Rattlesnake Ridge




King AsherA dog adopted us in 2010 -- showed up and wouldn't leave.  She has been one of many that have been dumped near here over time by irresponsible owners that drive the several miles out of town and just leave them abandoned next to the road to fend for themselves.  Most we find homes for, but not this one.  Now named April, she looks like a Maremma sheepdog except taller and lanky but of course her pedigree is unknown and is likely a mix, perhaps Labrador Retriever.  At this time she was still a pup but had just about reached full size.  After being here long enough for the llamas to learn she was resident, to keep herself entertained April took to "herding" the llamas, which they adamantly refused to do.  When April got playful the female llamas would instead chase her out of the field but with April and the llamas equally bored it turned into a game.  April would dart into a field and run around them, and llamas and dog would take turns chasing each other.  Marley O'Joy, a llama in the gelding field, would at times dance with April -- him pronking and both leaping and spinning around, they seemed to be having great fun.  Sometimes April would run around with a stick as a toy while playing with the llamas.

Well, things took a turn when she slipped into King Asher's field for the first time to play -- who's our large intact male -- a field which he has all to himself.  Asher had observed the play with the other llamas over a couple weeks time.  He cornered her near the fence opposite the gate, standing about 15' from the dog, whereupon Asher picked up a stick -- actually more of a log, about 2+ feet long and 3" in diameter.  He first shook it like a dog, then swinging it side to side like a bat he stepped towards April.  Seeing this she got real scared and ran.  She was accustomed to the other llamas running after her only half-heartedly in play at a relaxed pace for short distances but Asher was right behind her and was relentless.  In a panic, April, a fast dog, accelerated to full speed doing all she could to evade. Asher loped along effortlessly with his head low to the ground about two feet from her butt, log in mouth.  This was fun!  Running laps around the field April ricochet off the gate a couple times as she passed by hoping it would spring open so she could make her escape, to no avail.  I then walked over and cracked it open so she could dart out during her next pass.  Asher's fun was sadly cut short.  April hasn't wanted to play those games with the llamas any more.

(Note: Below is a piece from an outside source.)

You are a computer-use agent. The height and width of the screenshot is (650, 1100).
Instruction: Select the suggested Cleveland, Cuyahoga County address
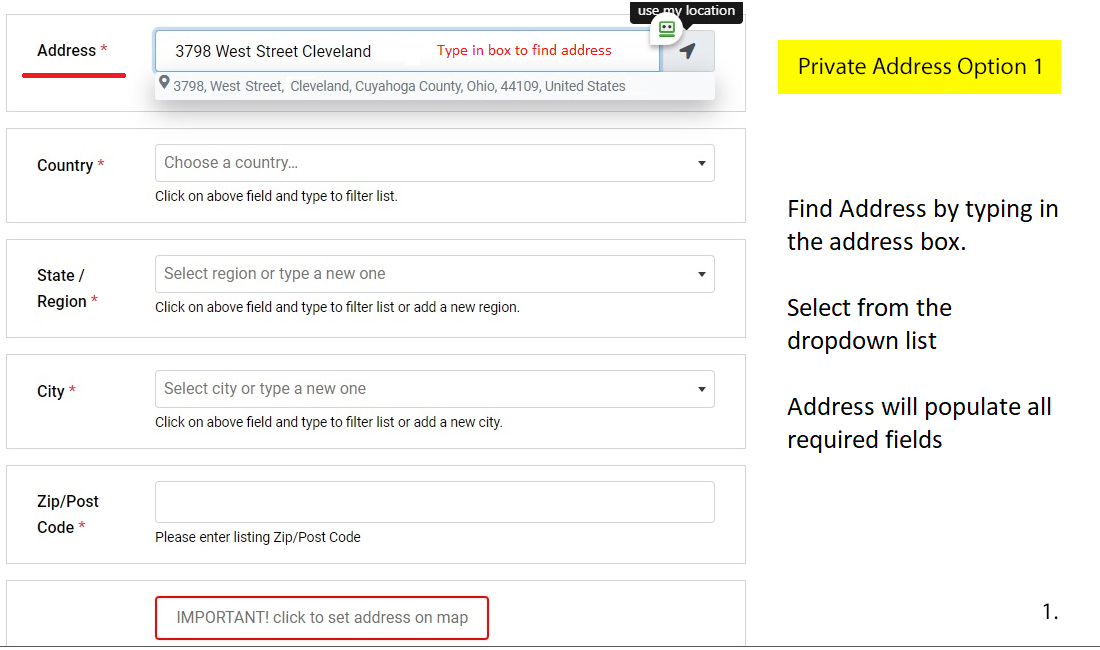point(399,86)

Now I often see April restraining her exuberance just laying next to one of the llamas in the field when they are cushed or grazing, and our fence jumper, Pharaoh, often wanders about outside of the pastures and April usually accompanies him wherever he goes.  They just hang out together feeling the need for company and I've seen the two of them playing together with Pharaoh doing happy dances and April bounding along with him.  They all get bored at times and the hanging out turns into play, but it's now more on the llama's terms.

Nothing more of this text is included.